In a worship service that could be as simple as including a variety of musical styles, images that people can look at while they are listening, or interaction such as passing the peace.

“Using a variety of learning styles means that people leave with an experience that is much richer and they want to come back to be part of that continuing learning experience. In my understanding faith is not something that is static. It is a growing, living thing and, like other aspects of life-long learning, you never finish learning about it,” she said.

Ms Gunton said it is the responsibility of all people in the Church to teach and learn from each other.

Opening learning styles for kids

Indooroopilly Uniting Church members Narelle and Craig Mercer know all about the importance of providing a variety of ways to learn. For the past six years the couple have run a Rotations program for the Primary School aged children in their congregation. Ms Mercer said she discovered Rotations, or the Workshop Rotation Method, in 2005 while searching for new Sunday School resources.

“It takes the major Bible stories and teaches them in a block for four or five weeks,” she said. “There are a number of workshops and each workshop teaches the story using a different learning style. Some kids are visual, some learn by doing. So one workshop might be cooking, one might be a good video resource, and one might be computer games.
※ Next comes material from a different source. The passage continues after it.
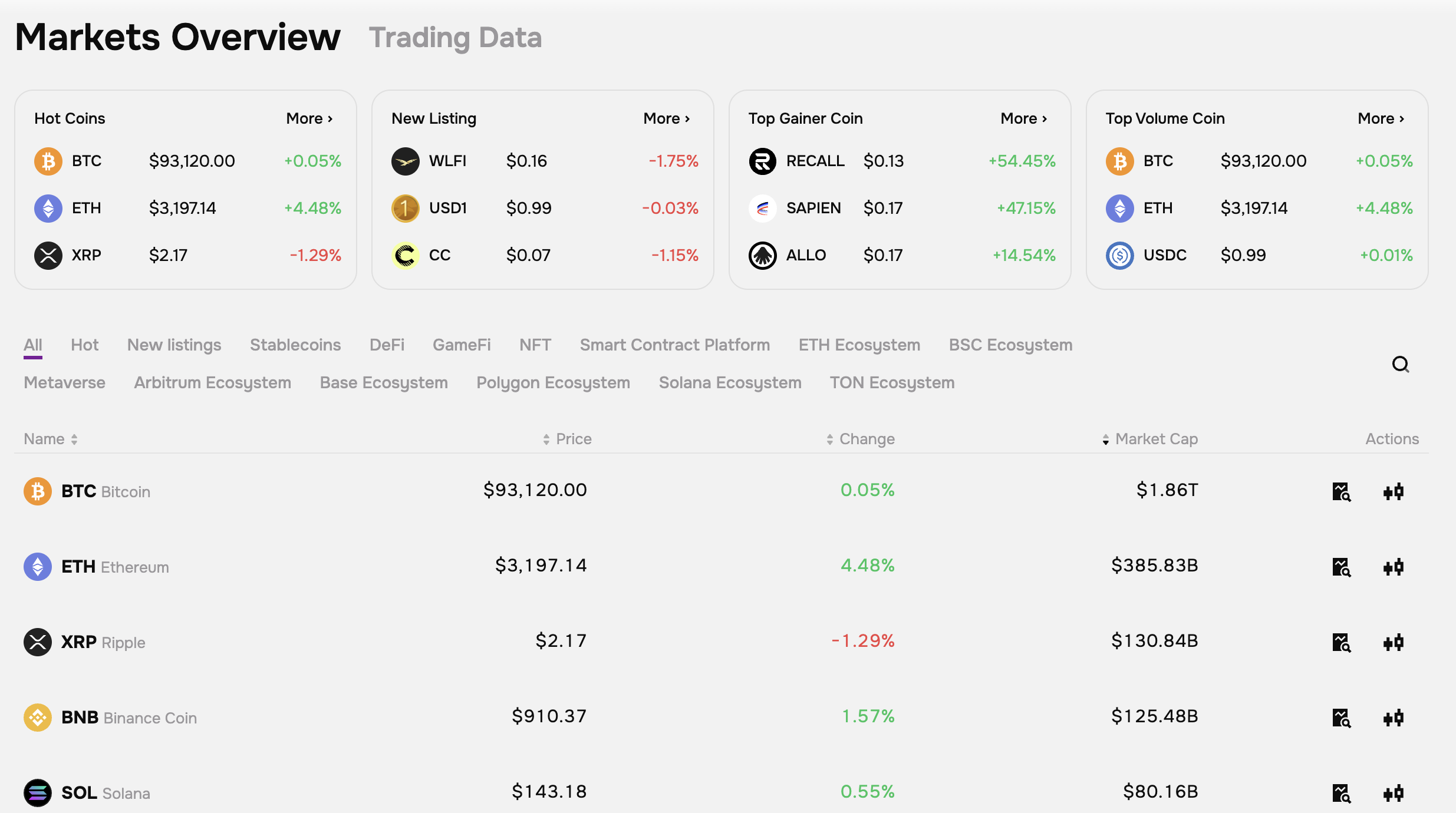Open chart details icon for Ethereum row
This screenshot has height=813, width=1456.
pyautogui.click(x=1341, y=567)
“The theory is that you have a teacher who teaches say, the cooking workshop, for four weeks. The children are in their age groups and they visit that workshop in rotation so the teacher teaches the same thing. They just adjust it to the age of the children.

“We also have someone called a shepherd and they stay with the kids.They have no preparation but act as pastoral care for the kids and are an extra pair of hands.”
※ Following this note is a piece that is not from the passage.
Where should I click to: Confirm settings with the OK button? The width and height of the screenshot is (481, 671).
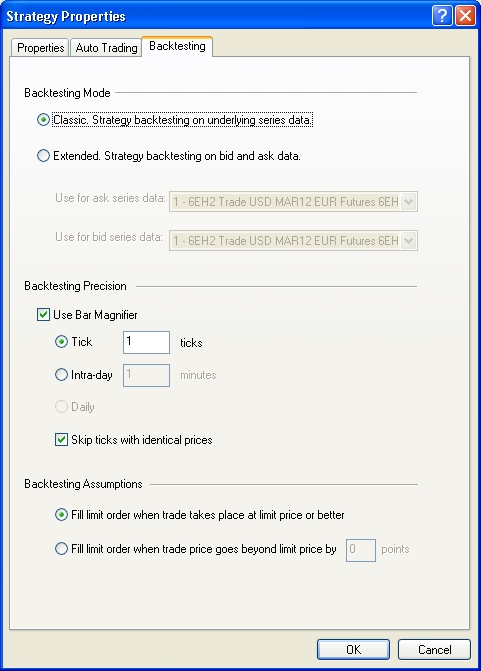[x=353, y=650]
After surveying the congregation they identified 10 major Bible stories to be learnt by the end of Primary School. They do roughly six rotations a year plus Christmas and Easter rotations.

“We focus on a different rotation each Easter. This year we are looking at Easter through symbols.”

Mr Mercer said the aim is to ensure the children pick up the essence of the stories in a way that is beneficial for them.

“If you were to say, ‘We are going to learn about the Bible’ that is a fairly dry topic, so we figure out how we should tackle that in a way that draws the children into it,” he said. “They are engaged in doing something that is creative and interesting and pitched at their level.”

Ms Mercer said one of the activities in the rotation on the story of the Good Samaritan was making a quilt to give away.

“We conscripted all the quilters from the congregation. The ladies came with their sewing machines and there were Year Five boys using sewing machines for the first time!”

Mr Mercer said it was important to work with people on their level.

“It is not about dumbing it down for them, it is about understanding the triggers that excite them and working the stories to fit those triggers,” he said.

Experiencing the learning edge

Pilgrim Learning Community Director, Neil Thorpe, said a disciple is someone who is attached to a teacher, but also an active learner.

“Learning isn’t an intellectual proposition only; it is about formation and our faith. It is about how we discover ourselves, and ourselves in service to our neighbour and God,” he said.

He talked of the importance of lifelong learning pulsing through our church communities.

“We risk it becoming a platitude unless everyone knows about it, everyone gives their assent to it and recognises that lifelong learning for each person is important. We think if it is life-long we can put it off until a bit later. We have got to bring it down to the here and now and ask, ‘What do I need to be learning now?’

“To me a learning edge is the very thing that makes you uncomfortable. “It is not about going to church and hearing the same comforting words … it is about saying things like, ‘I really don’t know’.

“For me, the learning edge is the thing that we need to work on. If our experience as a church is an example, then we have to, as disciples, be able to get out on our learning edge.”